The only time that I have or would by from a travel-agency is when dealing with:
-- a complex itinerary involving multiple airlines;
-- foreign-based airlines where having a "U.S." agent can help;
-- a package tour from a trusted source, where "air" is a small component.


----------



## dmbrand (Oct 8, 2011)

I booked flights to Mexico a few months ago on an airline website.  The flight times changed so dramatically over the past few weeks, to the point where I did not even want to continue with the trip.  The airline fully refunded both tickets, even though I purchased economy fares, and the refund was posted to my credit card within four days.  I am not so sure I would have gotten a refund that quickly or hassle-free if I had used Orbitz, Expedia, etc.


----------



## scotlass (Oct 8, 2011)

In 2010 we purchased flights from SkyAuction on Virgin Atlantic to the UK, only to have them cancelled because of the volcano.  I called VA to get the tickets refunded as all the airlines were refunding due to EU rules.  VA told me they could not help because I booked through SkyAuction.  It took 6 months and a lawyer to finally get the refund from SkyAuction.  Bottom line: You take your chances when you use a third party to book flights.


----------



## tiel (Oct 8, 2011)

We book on Orbitz only when we are flying nonstop, for the price protection feature.  If anyone books on the same (nonstop) flight as us, after we did, for a lower price, we get a refund for the difference in price.  This has worked out for us twice.


----------



## bobcat (Oct 8, 2011)

travelplanner70 said:


> What are the pros and cons of buying from Orbitz versus the Airline's web site?
> 
> If a flight gets canceled, or if one misses a connection through no fault of their own, will the airline work jsut as diligently to get you to your destination if you have bought the ticket through Orbitz instead of directly through them?
> 
> Thanks for your advice.



I had checked prices on Priceline. I called Delta and asked for their Price. Booked priceline, cheaper. Flight change. I called delta to receive info on the change. The rep was not nice. Told me I booked with Priceline. She needed to go to Charm School.


----------



## Passepartout (Oct 8, 2011)

We do book through Orbitz or Travelocity. We do NOT book through Priceline or Hotwire. Have not had any difficulties that I can attribute to the agency we used for booking. I suppose we've been lucky, but there have been times when there were airline-induced changes and we were able to find customer service reps that made the changes we needed done.

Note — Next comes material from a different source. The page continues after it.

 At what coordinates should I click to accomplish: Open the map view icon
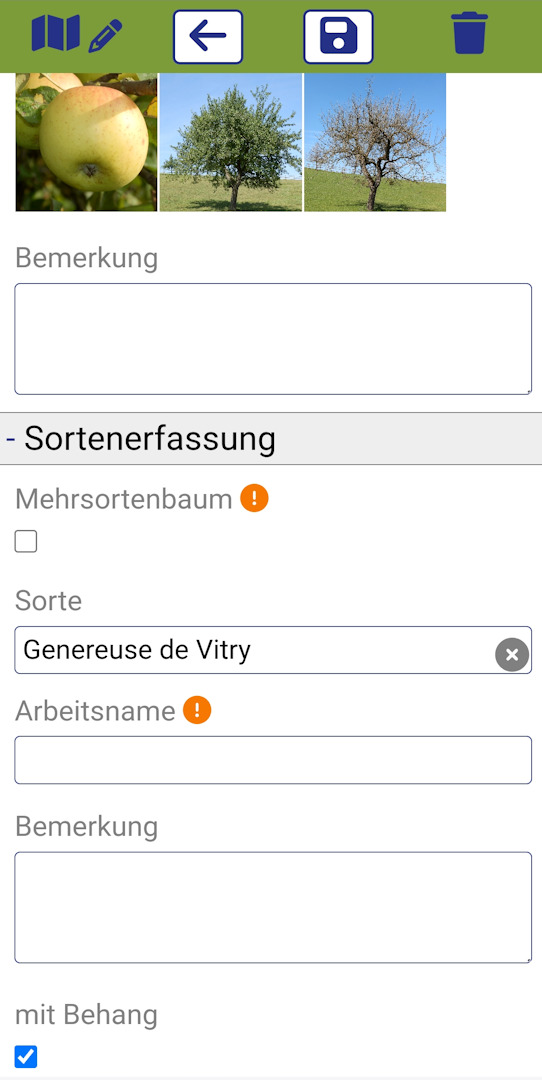pos(56,34)
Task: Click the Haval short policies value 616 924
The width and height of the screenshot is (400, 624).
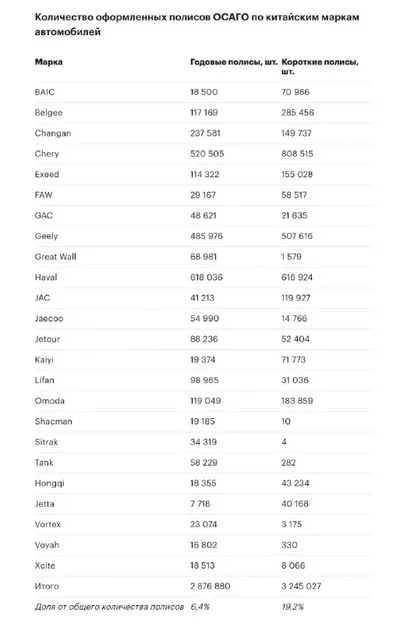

Can't see any particular reason to change what works.

Jim


----------



## MommaBear (Oct 9, 2011)

I have used Orbitz many times with absolutely no issues. In fact, their automated calls letting me know the status of my flight is often more up to date than the gate attendant's knwoledge. I have had no problems dealing with the airlines directly if flights havbe changed. I find the interface tow ork well. If the prices are the same, I do book directly on the airline's website.


----------



## x3 skier (Oct 9, 2011)

I use non-airline sites for searches but always book with the airline. I figure one less middleman / site between me and the ticket is better. Most airline sites are pretty good and I see no reason to chance having to possibly get caught in a verbal ping pong match between Orbitz etc and the airline. 

Cheers


----------



## WinniWoman (Oct 9, 2011)

I have posted elsewhere on this site regarding a nightmare I had with Travelocity, which I had used with no issues in the past; but once you have a problem with a cancelled flight (even with the airline cancelling, not you, which was my case) or whatever, the customer service becomes a hellish nightmare! Just Google Travelocity complaints and you will see what I am talking about. You can also probably do the same for Orbitz to see what others have experienced. I literally must have put in almost 16 hours of time, tons of postage, letters, copies, credit card disputes,filing complaints (like with the BBB, etc.) to get a quick refund - but I was very diligent and quick - left no stone unturned. I did not procrastinate. I will never book with an on-line company again after this experience. Will go directly to the airlines site, hotel site , etc. The only on-line site I continue to use is Car Rentals.com. You do not have to pay ahead, and you can cancel anytime anyhow. I recommend that everyone read Christopher Elliot's Blog about how to handle situations like these. He is a consumer advocate and he has lists of all these sites' corporate headquarters, etc., as well as details about how to rectify your issues.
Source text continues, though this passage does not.